Facebook removed last night a fast-growing group in which supporters of US President Donald Trump posted violent rhetoric, as the social media giant, as well as Twitter, step up efforts to take down baseless claims and avoid potential violence after a contentious election.
The “Stop the Steal” group, which called for “boots on the ground to protect the integrity of the vote,” was adding 1,000 new members every 10 seconds and had grown to 365,000 members in a day, Reuters reported on Friday.
“The group was organized around the delegitimization of the election process, and we saw worrying calls for violence from some members,” a Facebook spokeswoman reportedly said.
Facebook stressed the group’s removal was in line with “exceptional measures” amid “heightened tension.”

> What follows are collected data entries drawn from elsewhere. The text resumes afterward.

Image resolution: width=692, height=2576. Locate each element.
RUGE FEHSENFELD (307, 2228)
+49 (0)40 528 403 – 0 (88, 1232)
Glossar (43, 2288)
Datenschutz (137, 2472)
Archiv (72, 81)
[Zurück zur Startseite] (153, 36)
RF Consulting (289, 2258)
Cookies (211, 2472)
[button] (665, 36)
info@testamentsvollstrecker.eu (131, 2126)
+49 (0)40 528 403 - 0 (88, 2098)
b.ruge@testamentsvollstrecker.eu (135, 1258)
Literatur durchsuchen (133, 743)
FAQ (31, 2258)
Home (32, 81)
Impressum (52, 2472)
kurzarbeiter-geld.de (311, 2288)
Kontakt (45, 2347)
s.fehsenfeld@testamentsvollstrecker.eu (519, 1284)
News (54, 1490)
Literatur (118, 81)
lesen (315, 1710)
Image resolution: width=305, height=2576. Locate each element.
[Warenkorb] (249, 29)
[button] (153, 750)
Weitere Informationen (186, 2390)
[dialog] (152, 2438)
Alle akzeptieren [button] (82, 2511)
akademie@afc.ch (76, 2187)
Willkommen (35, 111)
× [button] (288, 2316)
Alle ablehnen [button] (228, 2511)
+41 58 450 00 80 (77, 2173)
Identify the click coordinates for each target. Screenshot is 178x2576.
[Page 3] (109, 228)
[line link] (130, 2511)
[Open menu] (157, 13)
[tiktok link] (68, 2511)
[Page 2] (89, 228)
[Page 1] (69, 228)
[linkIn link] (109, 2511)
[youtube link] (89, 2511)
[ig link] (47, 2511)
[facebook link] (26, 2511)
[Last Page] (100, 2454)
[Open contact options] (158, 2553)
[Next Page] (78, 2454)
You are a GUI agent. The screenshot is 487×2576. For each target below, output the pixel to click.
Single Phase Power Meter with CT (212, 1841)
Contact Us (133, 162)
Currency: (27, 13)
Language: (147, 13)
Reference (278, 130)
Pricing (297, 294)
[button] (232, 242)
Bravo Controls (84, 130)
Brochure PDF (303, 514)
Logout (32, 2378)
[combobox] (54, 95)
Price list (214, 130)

Measures Facebook introduced last night include warning users results are not final as well as limiting how many people are shown live video about the election, or posts that the company’s algorithms believe contain political misinformation.
Twitter has also been less patient with disinformation and calls for violence. Eleven of President Trump’s 32 tweets since Election Day on Tuesday have been placed behind a warning label saying they were disputed, prompting him to use email and other media to voice his claims, researchers reportedly said.
“Social media platforms can’t allow themselves to be used to foment anti-democratic and potentially violent activity,” said Paul Barrett, deputy director of New York University’s Stern Center for Business and Human Rights.
Twitter also suspended an account yesterday used by former Trump campaign manager Steve Bannon after he recorded a video in which he called for beheading FBI Director Christopher Wray as well as government infectious diseases expert Anthony Fauci for being disloyal to Trump.
Last night, Snapchat removed a video from Trump’s account in which Biden said he has an extensive “voter fraud organization.” Biden’s statement came during an interview in which he was discussing his team fighting voter suppression efforts, and Snap determined that Trump’s use out of context violated its policy against undermining the integrity of civic processes.
Trump campaign social media manager Ryann McEnany reportedly decried Snap’s action in a tweet, saying in capital letters: “Why won’t they let the American people see this!?”